In closed-door meetings at the Industry, Trade and Labor Ministry on Monday, Olmert said he intends to form a wide coalition with Peretz as his defense minister [Peretz's qualifications to be Defense Minister are non-existent. Then again, this is Israel. Technocrats are not allowed in the cabinet. CiJ], Labor MK Yuli Tamir as his education minister [Let's just hope she keeps her hands off the religious schools, because she is about as dangerous as they come in this area. CiJ] and Israel Beiteinu chairman Avigdor Lieberman in a senior portfolio.

Olmert rejected advice from his advisers to punish Peretz for his failed maneuver to form a Labor-led government with the Right. Instead, he decided to give Peretz the portfolios he believes that Labor deserves, but not to allow him to prevent him from inviting a rightist like Lieberman to join his cabinet.

In an effort to form that coalition, Olmert's convergence plan will apparently not be mentioned in the coalition guidelines.

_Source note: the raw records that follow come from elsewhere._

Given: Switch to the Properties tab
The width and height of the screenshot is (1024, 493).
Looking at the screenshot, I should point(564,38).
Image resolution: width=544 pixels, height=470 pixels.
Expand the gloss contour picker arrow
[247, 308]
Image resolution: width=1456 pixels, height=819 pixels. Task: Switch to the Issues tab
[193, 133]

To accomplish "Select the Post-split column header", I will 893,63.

Instead, the guidelines will follow the outline of Olmert's victory speech last Tuesday in which he reached out to Palestinian Authority Chairman Mahmoud Abbas but left open the possibility of Israel acting on its own if the PA is not willing to make necessary sacrifices.

Kadima, Meretz and the Gil Pensioners Party have all endorsed Olmert in meetings with Katsav. Shas and United Torah Judaism are expected to do the same on Tuesday. They received approval for this move on Monday from their rabbis, bringing the total number of MKs who support Olmert to 59. In a meeting with MKs Avraham Ravitz and Moshe Gafni, Degel Hatorah mentor Rabbi Shalom Yosef Elyashiv praised Olmert for his treatment of the haredim in the decade when he was mayor of Jerusalem.

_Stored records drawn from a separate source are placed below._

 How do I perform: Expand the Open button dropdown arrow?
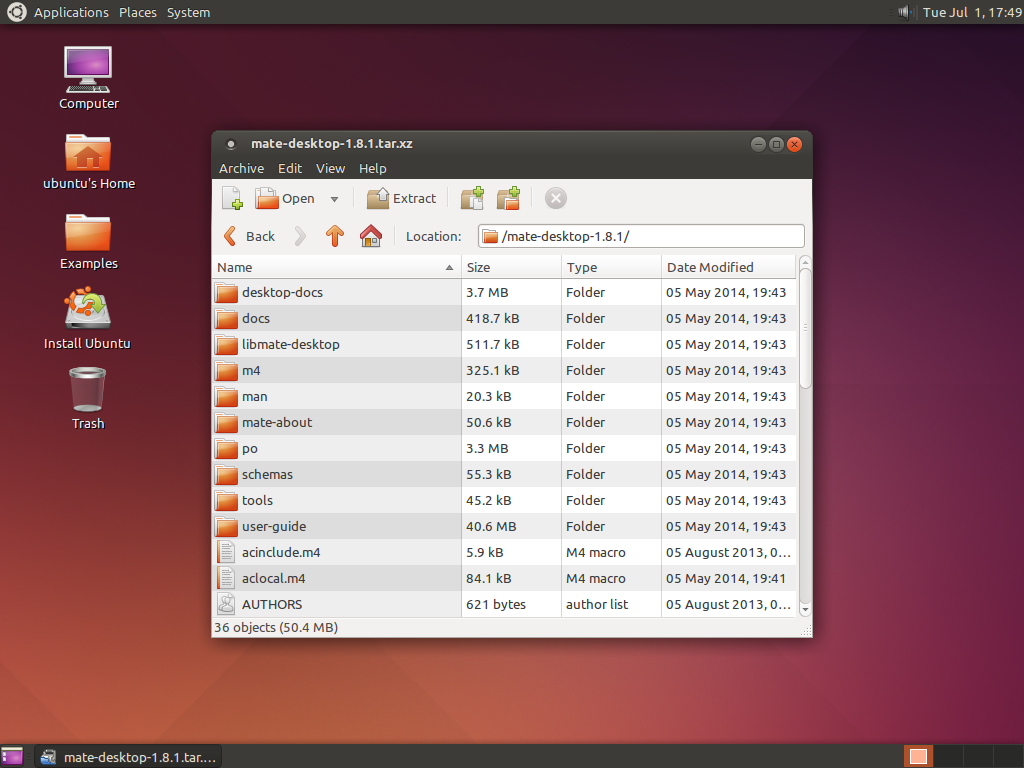coord(335,198)
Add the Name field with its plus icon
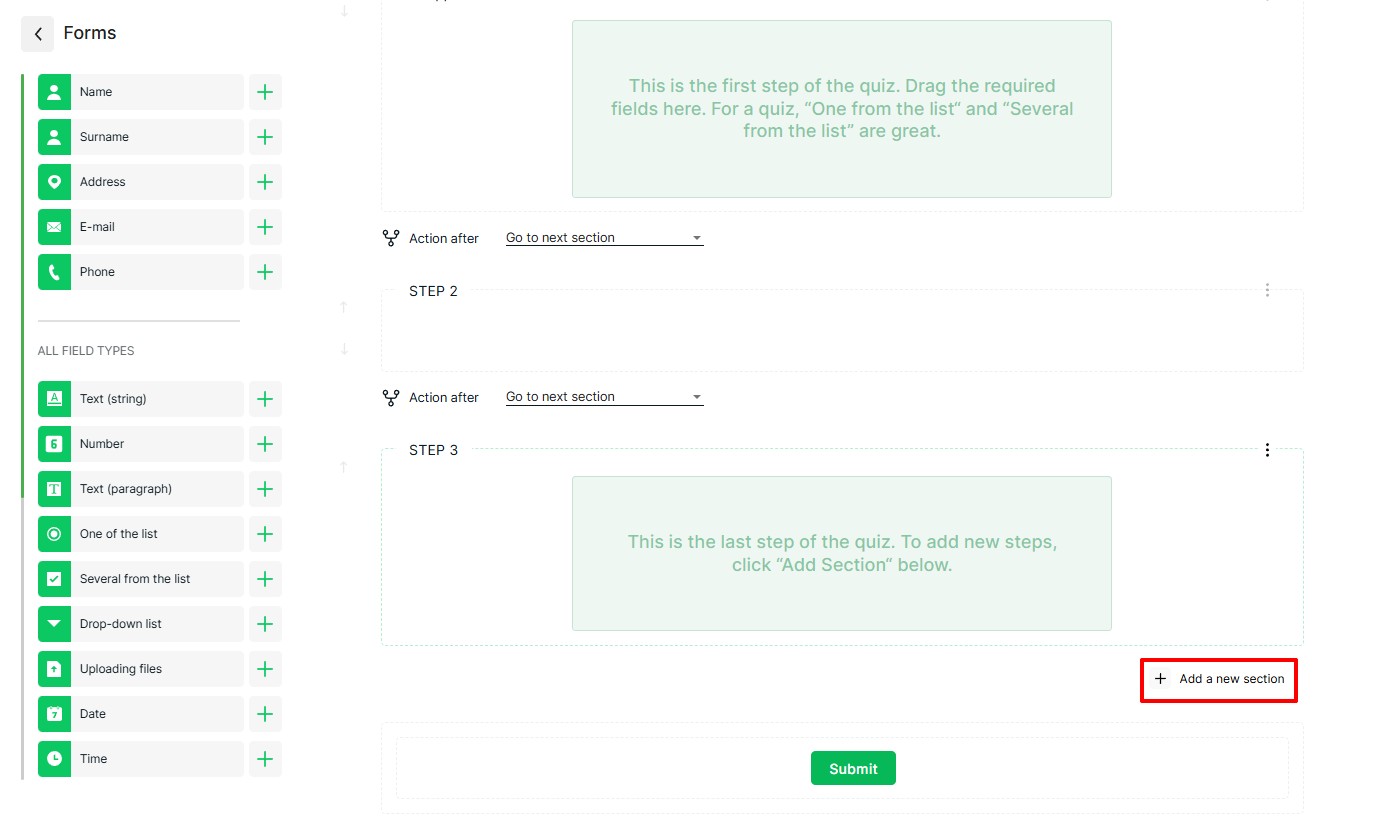 pyautogui.click(x=265, y=92)
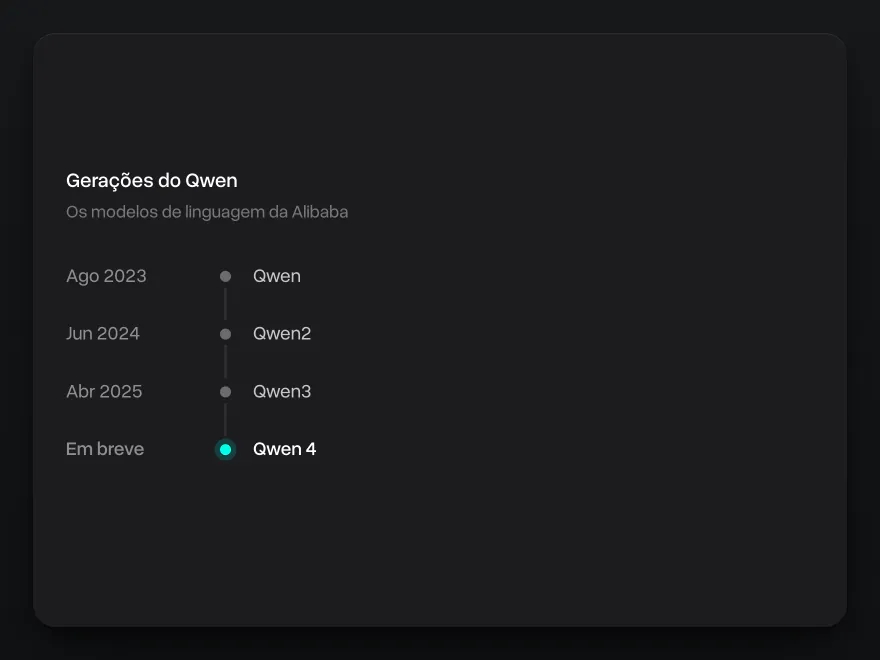Click the Gerações do Qwen heading
The image size is (880, 660).
[x=152, y=181]
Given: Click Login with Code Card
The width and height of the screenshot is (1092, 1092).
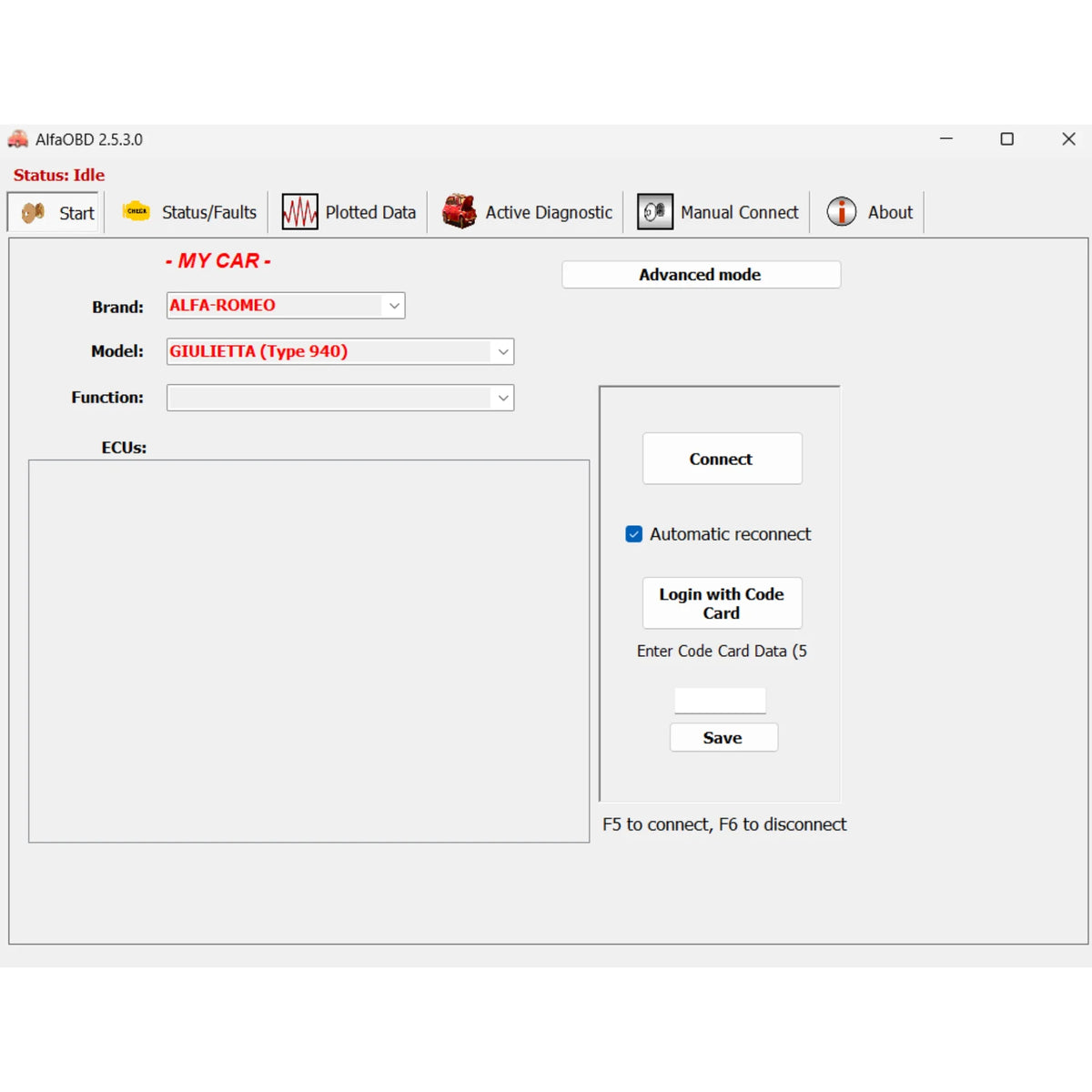Looking at the screenshot, I should [722, 602].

While Kadima officials appeared willing to give into some of Peretz's socioeconomic demands, the Pensioners issued a laundry list of demands on Tuesday that Olmert might have a tough time accepting.

The list includes retroactively restoring cuts in old-age pensions that Netanyahu made when he was finance minister that took effect at the beginning of the year, doubling funding for the health basket of medicines and passing legislation to prevent any future bills from harming senior citizens.

2 Comments:

At 4:55 PM, Blogger Moshe Lyons said...

I am just curious, Is it possible for anyone in the opposition to block the gov't from doing anything? Or does the opposition just scream and yell so their voices can be heard on TV? Can the opposition initiate a vote of no confidence or something?

 
At 5:47 PM, Blogger Carl in Jerusalem said...

The opposition can initiate votes of no confidence. But they now require 61 votes in favor (and not a majority of those present as used to be the case). If the opposition can muster 61 votes in favor of a named candidate to form a new government, they can form a new government without elections.

But not every vote is a no confidence vote. And sometimes (rarely, but sometimes) MK's vote their conscience and face the consequences for disobeying 'coalition discipline.'

On the whole, I'm sorry to say that you are right. The opposition mostly screams and yells so that their voices can be heard on TV.